Procter & Gamble and major clothing retailer will test devices to replace bar codes

InformationWeek Staff, Contributor

June 28, 2001

2 Min Read

Procter & Gamble Co. and a large clothing retailer are testing radio-frequency identification devices to replace bar codes for tracking goods through the supply chain and onto the store shelf. P&G plans to put RFID chips on one product category in a couple of stores to assess the technology and return on investment, says director of business-to-business supply-chain innovation Larry Kellam.

The sound waves on the chips can be scanned through a carton, so the entire box can be inventoried in the same 40 seconds it takes to scan a single bar-coded item. Kellam is bullish on the technology: "It's only a matter of time and cheap devices," he says.

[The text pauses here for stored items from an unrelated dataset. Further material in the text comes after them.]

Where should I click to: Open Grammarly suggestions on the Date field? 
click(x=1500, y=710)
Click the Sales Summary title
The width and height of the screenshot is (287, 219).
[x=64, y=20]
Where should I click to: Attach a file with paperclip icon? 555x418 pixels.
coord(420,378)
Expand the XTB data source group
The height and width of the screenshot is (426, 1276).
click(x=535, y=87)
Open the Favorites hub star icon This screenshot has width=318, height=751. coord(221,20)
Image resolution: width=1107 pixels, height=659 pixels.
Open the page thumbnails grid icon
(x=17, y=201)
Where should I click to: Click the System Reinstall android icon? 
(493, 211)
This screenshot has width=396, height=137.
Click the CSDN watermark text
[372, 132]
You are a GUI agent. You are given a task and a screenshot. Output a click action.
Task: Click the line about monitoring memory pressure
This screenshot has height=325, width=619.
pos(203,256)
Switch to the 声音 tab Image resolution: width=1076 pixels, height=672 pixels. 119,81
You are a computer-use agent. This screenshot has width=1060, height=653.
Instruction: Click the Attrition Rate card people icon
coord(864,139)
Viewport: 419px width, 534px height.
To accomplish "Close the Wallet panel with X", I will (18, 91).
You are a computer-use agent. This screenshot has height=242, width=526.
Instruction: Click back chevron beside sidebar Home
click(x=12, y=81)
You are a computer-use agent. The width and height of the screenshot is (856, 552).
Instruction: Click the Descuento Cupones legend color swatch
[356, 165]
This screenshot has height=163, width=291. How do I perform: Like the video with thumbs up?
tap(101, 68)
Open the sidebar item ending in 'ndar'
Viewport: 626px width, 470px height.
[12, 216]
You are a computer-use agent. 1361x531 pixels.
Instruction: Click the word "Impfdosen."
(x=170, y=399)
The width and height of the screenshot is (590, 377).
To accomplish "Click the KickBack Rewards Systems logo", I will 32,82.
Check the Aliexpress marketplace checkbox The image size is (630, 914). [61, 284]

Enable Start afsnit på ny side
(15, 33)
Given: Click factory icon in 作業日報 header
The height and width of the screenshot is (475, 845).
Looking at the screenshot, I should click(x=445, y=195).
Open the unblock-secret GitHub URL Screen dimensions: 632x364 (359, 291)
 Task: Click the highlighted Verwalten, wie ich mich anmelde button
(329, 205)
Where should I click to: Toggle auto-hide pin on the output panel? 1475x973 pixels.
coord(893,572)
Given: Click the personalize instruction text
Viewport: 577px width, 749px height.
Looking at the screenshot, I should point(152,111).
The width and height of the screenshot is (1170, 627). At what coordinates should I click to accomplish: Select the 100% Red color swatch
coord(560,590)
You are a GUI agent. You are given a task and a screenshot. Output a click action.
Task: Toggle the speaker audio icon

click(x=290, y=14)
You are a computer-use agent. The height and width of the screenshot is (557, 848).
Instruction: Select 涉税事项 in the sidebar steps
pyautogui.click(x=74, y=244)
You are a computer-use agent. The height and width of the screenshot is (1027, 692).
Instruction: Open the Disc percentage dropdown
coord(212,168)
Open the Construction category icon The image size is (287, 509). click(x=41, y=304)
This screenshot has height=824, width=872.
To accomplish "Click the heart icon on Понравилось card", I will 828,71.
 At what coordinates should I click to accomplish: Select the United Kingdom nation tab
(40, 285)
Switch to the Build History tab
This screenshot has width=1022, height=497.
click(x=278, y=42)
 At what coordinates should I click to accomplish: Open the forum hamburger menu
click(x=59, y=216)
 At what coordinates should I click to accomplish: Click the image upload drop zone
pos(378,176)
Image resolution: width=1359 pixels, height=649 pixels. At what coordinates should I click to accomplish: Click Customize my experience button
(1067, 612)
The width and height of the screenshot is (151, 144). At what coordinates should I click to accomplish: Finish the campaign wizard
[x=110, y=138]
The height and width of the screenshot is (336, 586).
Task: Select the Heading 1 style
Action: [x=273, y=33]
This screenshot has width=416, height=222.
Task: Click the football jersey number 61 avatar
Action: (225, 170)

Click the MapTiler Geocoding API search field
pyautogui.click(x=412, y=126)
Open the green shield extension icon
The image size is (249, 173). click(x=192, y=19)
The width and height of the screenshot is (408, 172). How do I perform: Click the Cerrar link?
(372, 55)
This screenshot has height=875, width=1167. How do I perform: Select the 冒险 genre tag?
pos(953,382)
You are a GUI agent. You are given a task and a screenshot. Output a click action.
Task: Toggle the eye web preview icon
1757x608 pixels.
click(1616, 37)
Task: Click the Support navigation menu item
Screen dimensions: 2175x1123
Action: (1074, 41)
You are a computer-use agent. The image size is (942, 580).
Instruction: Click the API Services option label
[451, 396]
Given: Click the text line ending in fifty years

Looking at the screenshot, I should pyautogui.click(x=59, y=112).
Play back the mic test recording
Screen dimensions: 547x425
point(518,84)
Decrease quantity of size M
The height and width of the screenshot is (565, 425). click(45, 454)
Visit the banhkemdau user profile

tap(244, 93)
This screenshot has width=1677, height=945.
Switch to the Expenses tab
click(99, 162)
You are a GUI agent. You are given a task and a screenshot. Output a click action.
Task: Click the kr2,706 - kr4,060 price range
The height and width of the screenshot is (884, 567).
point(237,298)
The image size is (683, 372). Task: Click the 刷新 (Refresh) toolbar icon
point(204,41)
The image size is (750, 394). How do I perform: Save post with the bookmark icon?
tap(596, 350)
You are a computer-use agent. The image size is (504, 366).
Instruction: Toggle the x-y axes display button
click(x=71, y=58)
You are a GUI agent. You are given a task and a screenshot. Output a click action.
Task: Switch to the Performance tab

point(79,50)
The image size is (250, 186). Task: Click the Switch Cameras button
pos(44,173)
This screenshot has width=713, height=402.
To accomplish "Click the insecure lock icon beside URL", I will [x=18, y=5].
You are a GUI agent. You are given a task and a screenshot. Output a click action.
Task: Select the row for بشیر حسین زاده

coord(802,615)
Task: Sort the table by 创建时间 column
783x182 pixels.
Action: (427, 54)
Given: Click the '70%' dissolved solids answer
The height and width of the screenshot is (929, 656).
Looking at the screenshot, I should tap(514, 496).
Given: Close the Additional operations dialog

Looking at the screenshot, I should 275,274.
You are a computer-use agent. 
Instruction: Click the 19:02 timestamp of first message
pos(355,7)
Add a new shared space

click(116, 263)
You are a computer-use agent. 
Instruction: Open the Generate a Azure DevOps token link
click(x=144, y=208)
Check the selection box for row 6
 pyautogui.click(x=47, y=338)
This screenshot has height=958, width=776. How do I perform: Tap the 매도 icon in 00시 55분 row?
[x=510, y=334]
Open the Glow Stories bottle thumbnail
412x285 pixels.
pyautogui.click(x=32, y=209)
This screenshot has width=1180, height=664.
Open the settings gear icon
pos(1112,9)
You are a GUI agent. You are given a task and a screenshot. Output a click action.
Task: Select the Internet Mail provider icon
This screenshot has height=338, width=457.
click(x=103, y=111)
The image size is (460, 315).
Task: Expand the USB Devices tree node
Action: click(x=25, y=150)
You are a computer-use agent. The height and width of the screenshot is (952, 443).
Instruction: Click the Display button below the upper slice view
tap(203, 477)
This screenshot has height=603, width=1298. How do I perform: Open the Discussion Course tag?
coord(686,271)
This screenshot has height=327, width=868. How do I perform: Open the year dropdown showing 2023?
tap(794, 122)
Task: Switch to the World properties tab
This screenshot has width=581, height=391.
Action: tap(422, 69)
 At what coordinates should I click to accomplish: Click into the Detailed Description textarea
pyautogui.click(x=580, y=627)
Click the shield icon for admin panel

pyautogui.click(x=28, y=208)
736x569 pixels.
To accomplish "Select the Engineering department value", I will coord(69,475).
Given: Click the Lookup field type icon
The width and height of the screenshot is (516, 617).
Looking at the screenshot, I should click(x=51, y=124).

Then he must figure out what to do with all the information generated from an RFID supply chain.

A well-known clothing retailer that wishes to remain anonymous because it views its RFID test as a competitive advantage calls RFID one of the three top technologies it's assessing for next year. The chain "believes RFID delivers the ability to bring the right product at the right time to the right location and will increase our revenue," says a company IT executive.

Right Goods At The
Right Time

P&G and 30 others have paid $300,000 each to join MIT's Auto-ID Center

The center is designing a global infrastructure of RFID antennae and a registry of domain names

Like UPCs on bar codes, RFID devices will use EPCs, Electronic Product Codes

The retailer started testing RFID devices in the first quarter by wiring its supply chain with antennae that "hear" the emissions from the clothes passing through receiving, shipping, and the stores. RFID tracked goods at 99.8% accuracy--better than other technologies for real-time inventory and pinpointing where shrinkage occurs in the chain, the executive says. RFID also can automatically find an item in the back of the store when it's not on the shelf. The retailer's flagship store will have a half-million goods piled up in boxes during the holiday shopping season, making it difficult to find a specific item in inventory.

The retailer hopes to push RFID device prices down to 10 cents (from 25 cents to 75 cents) by ordering as many as 3 billion a year. But "we're not going to wait for the price to come down," the IT exec says. He's building a business case to present to the board of directors in August. "My vision is to put an RFID device into every garment, every single unit, from production to the point of sale."